Dicen que Albert se volvió loco durante lo del huracán. Depende de a quién preguntes podría decirte que ya estaba mal de la cabeza antes de que el vendaval se llevase medio pueblo por delante, que siempre tuvo en los ojos ese brillo ausente de quién pasa demasiado tiempo a solas en su mente.

El huracán fue uno de los que aparecen en las noticias con nombre propio, de esos tan grandes que no caben en el periódico local y se necesitan varias televisiones nacionales y alguna extranjera para abarcar su magnitud. Sólo en la pequeña ciudad de Anport, situada cerca de la costa junto a la ría del mismo nombre y con una población de apenas 150.000 habitantes, causó un total de 71 muertos y unos 3000 heridos. Antes de disiparse, barrió tres comarcas enteras y se llevó más vidas que la última guerra que se libró en ellas.

Podría decirse que Anport quedó reducida a escombros, pero lo cierto es que siendo una ciudad de cierta antigüedad, de edificios con sólidos muros de piedra y buenos cimientos, casi todo el centro urbano aguantó de manera sorprendente. La peor parte se la llevaron los barrios nuevos, con chalets arrancados de cuajo, zonas residenciales enteras reducidas a lodazales y auténticos vertederos formados espontáneamente a partir de coches, mobiliario urbano, ramaje despedazado y algunos de los desafortunados anportinos que no lograron encontrar refugio a tiempo. Si bien, como digo, la estructura del corazón de la ciudad resistió al huracán, fue necesaria casi una semana de duro trabajo para evacuar el agua que inundaba sus calles y más de dos meses para desinfectarlas y reparar los desperfectos, algo particularmente complicado en el caso del alcantarillado y demás infraestructuras subterráneas.

Antes de que todo eso ocurriera, el ayuntamiento de Anport(uno de los vetustos edificios que resistió orgulloso al maltrato de los elementos) contaba con un jardín en su parte posterior. Era una parcela pequeña, con apenas un par de árboles que arrojaban sombra a un estanque artificial rodeado de bancos de piedra y a la efigie barbilarga y de gafas redondas de un famoso escritor local. Años atrás, el alcalde había contratado a Albert como jardinero para que adecentase aquel rincón, al que el paso del tiempo y la falta de cuidado y uso habían acabado por dejar en un estado de semiabandono.
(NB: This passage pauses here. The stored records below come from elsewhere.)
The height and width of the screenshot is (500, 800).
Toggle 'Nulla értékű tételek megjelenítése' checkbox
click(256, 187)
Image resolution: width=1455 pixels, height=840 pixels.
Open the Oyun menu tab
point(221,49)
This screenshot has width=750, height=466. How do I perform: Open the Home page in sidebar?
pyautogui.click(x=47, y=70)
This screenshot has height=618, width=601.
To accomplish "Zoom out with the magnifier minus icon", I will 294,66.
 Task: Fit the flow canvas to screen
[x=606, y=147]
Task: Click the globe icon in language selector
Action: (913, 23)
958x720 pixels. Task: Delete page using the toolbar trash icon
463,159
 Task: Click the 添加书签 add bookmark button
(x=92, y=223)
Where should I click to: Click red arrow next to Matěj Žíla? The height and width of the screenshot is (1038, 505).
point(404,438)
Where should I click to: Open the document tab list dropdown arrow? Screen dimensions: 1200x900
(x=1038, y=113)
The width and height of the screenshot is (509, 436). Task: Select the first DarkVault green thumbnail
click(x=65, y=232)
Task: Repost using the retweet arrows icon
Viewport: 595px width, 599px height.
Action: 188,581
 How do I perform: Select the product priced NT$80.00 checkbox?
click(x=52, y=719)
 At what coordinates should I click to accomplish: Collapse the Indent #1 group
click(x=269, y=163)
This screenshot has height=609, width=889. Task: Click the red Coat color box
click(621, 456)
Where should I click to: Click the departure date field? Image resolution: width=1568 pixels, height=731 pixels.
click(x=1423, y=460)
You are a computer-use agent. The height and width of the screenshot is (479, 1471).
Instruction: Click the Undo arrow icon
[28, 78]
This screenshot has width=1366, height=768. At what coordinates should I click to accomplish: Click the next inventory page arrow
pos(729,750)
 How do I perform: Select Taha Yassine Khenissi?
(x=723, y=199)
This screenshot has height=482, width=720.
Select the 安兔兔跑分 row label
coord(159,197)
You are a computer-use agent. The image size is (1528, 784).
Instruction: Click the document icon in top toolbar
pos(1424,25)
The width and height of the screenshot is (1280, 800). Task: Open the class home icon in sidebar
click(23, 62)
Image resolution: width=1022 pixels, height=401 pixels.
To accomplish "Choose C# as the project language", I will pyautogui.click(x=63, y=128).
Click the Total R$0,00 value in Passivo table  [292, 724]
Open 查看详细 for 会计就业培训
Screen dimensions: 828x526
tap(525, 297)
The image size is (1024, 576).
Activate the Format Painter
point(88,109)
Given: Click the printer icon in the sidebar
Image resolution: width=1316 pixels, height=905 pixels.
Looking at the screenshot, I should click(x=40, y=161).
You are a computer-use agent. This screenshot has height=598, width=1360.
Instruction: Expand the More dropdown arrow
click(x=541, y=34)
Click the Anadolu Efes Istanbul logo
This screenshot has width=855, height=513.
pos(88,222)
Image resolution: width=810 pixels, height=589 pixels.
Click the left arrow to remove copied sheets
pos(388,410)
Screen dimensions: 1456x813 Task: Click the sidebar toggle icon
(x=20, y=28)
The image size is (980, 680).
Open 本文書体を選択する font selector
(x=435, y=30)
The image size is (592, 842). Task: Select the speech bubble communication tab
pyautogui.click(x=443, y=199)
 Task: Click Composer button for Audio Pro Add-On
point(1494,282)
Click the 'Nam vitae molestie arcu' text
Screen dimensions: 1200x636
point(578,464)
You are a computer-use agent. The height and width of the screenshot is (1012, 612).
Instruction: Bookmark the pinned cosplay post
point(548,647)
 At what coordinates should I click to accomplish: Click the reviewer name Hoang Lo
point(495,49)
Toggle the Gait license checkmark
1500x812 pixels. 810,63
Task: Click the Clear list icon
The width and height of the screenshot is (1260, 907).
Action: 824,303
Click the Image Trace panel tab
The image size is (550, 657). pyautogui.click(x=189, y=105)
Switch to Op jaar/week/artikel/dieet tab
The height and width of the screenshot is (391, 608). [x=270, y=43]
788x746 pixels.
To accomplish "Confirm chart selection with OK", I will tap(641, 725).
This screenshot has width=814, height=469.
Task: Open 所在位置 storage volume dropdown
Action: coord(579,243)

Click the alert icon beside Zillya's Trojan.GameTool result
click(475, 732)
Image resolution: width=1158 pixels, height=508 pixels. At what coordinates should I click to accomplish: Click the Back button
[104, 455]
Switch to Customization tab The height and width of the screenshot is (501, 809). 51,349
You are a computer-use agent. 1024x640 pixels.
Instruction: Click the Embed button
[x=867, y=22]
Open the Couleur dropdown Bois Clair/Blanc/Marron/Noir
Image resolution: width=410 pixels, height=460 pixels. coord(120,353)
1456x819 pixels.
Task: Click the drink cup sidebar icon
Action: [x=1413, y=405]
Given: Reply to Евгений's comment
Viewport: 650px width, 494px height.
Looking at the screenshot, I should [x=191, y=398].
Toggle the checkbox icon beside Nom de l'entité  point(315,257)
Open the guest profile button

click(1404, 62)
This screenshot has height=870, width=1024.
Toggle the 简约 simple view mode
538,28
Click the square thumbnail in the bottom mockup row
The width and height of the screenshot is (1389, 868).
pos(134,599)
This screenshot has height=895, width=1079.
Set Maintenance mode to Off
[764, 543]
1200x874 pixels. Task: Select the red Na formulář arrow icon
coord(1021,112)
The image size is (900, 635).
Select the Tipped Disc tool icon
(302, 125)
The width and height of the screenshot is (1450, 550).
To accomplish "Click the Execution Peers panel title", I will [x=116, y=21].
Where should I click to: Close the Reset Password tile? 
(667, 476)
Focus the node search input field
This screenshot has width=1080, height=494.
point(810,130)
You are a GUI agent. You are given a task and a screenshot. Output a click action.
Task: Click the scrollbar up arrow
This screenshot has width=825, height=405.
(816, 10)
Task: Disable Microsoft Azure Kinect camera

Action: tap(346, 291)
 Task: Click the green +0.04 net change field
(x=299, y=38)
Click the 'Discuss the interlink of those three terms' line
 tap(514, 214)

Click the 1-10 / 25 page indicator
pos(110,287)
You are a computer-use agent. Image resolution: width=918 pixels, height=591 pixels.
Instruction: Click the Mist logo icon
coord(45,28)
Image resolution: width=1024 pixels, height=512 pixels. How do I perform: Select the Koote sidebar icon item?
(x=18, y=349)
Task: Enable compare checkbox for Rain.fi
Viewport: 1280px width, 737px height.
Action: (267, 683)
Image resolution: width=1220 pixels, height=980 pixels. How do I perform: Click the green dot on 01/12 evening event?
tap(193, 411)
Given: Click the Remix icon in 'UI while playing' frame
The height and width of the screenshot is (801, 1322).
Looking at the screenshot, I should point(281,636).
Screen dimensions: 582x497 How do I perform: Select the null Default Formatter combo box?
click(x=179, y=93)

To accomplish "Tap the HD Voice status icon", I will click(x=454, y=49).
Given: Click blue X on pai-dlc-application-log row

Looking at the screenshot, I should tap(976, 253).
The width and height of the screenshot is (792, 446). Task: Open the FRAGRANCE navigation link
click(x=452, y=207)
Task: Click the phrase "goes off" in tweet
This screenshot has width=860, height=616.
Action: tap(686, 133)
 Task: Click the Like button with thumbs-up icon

Albert era una de esas personas de buenas maneras y pocas palabras, a veces un tanto hosco pero leal y dedicado en su trabajo. Restaurar la belleza de aquel jardín fue un reto complicado, pero cada mañana se podía ver al jardinero llevando de aquí para allá sacos de hojarasca, podando malas hierbas y ramas bajas, combatiendo cepillo en mano con el limo del estanque o sacando brillo a la deslustrada placa bajo el rostro faunesco del escritor. Poco a poco, lentamente, el jardín iba tomando un aspecto cada vez más acogedor bajo los cuidados de Albert, y el verde antes sombrío y sucio brillaba ahora luminoso en los días de sol. El nuevo jardinero se convirtió en alguien conocido y apreciado por los empleados del ayuntamiento, cuyas charlas le proporcionaban ratos de descanso en su infatigable y costosa tarea.

Y entonces llegó el huracán, y el jardincillo de Albert desapareció.

Los árboles fueron arrancados de raíz; el estanque quedó totalmente anegado y empantanado, apenas un socavón en el terreno; los bancos se convirtieron en meros cantos y escombros semienterrados en el barrizal que antes fue césped y el busto del viejo escritor desapareció, probablemente para ir a perseguir sus esperpénticas ideas por los oscuros rincones de las calles de Anport, o quién sabe si más allá.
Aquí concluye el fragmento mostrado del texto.